++++ Data for this exercise ++++

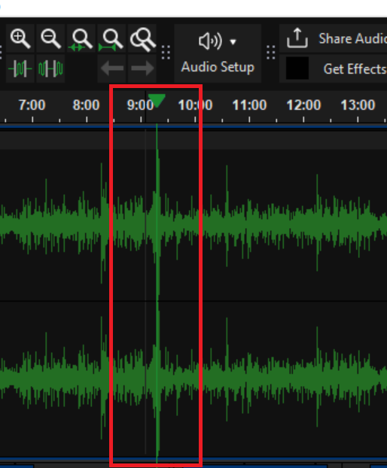This screenshot has width=387, height=468.
Task: Fit project to width zoom icon
Action: [x=111, y=39]
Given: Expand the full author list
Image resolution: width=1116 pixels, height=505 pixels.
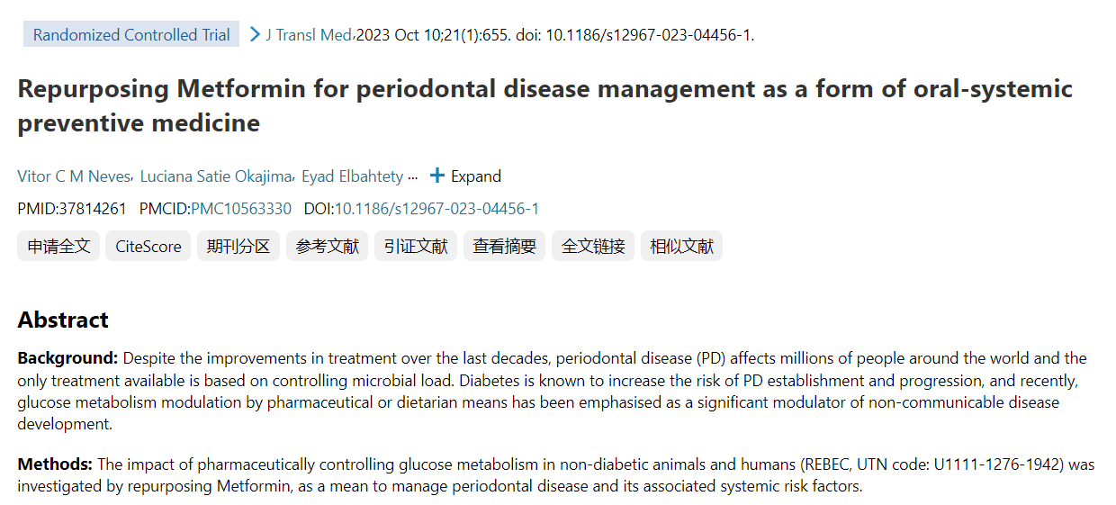Looking at the screenshot, I should [x=475, y=176].
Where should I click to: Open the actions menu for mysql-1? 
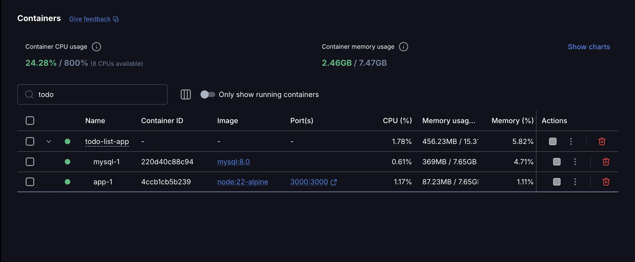[575, 162]
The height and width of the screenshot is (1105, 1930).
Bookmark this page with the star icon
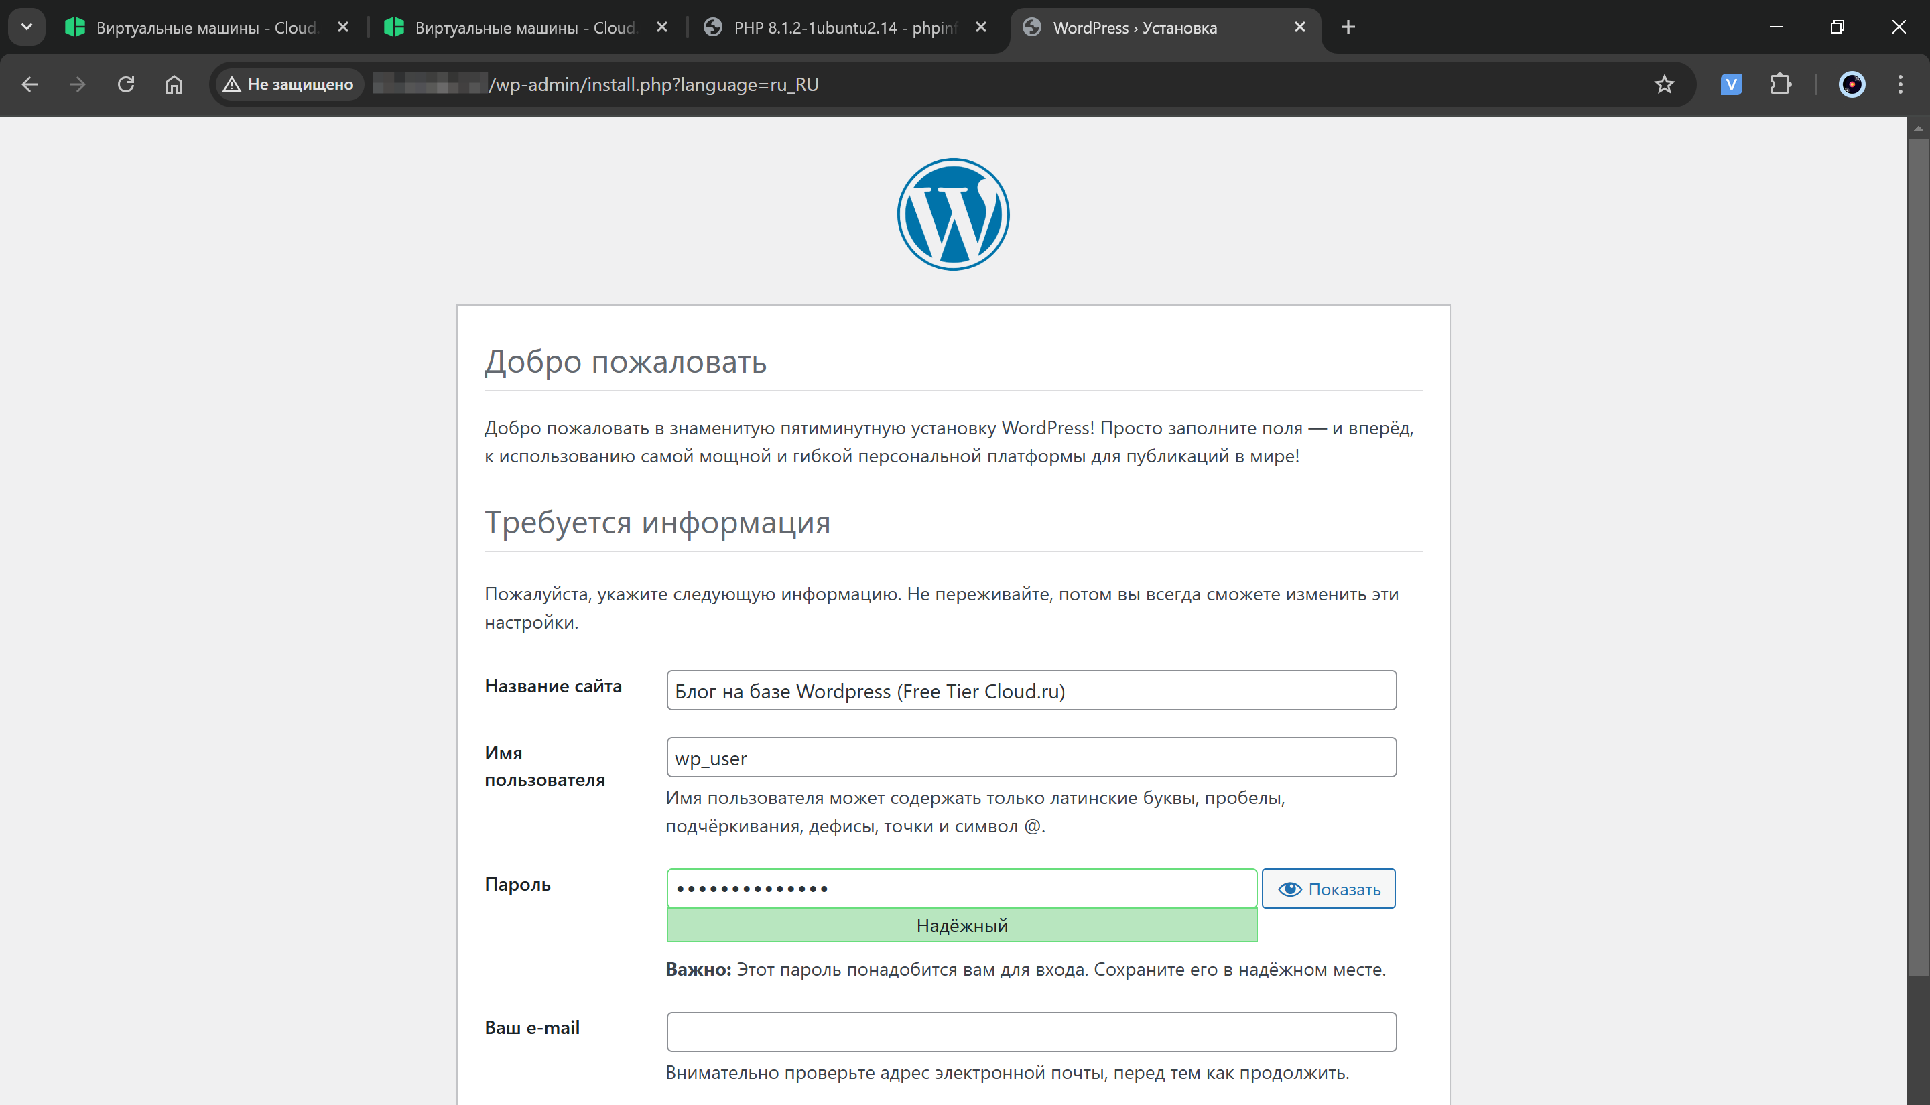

++++

* What this task involves
Can you print every item above word for word, leaving out the pictures?

* Answer to this problem
This screenshot has width=387, height=468.
Task: Fit project to width zoom icon
Action: [x=111, y=39]
Given: Expand the full author list
Image resolution: width=1116 pixels, height=505 pixels.
Looking at the screenshot, I should [x=475, y=176].
Where should I click to: Open the actions menu for mysql-1? 
[575, 162]
The height and width of the screenshot is (1105, 1930).
Bookmark this page with the star icon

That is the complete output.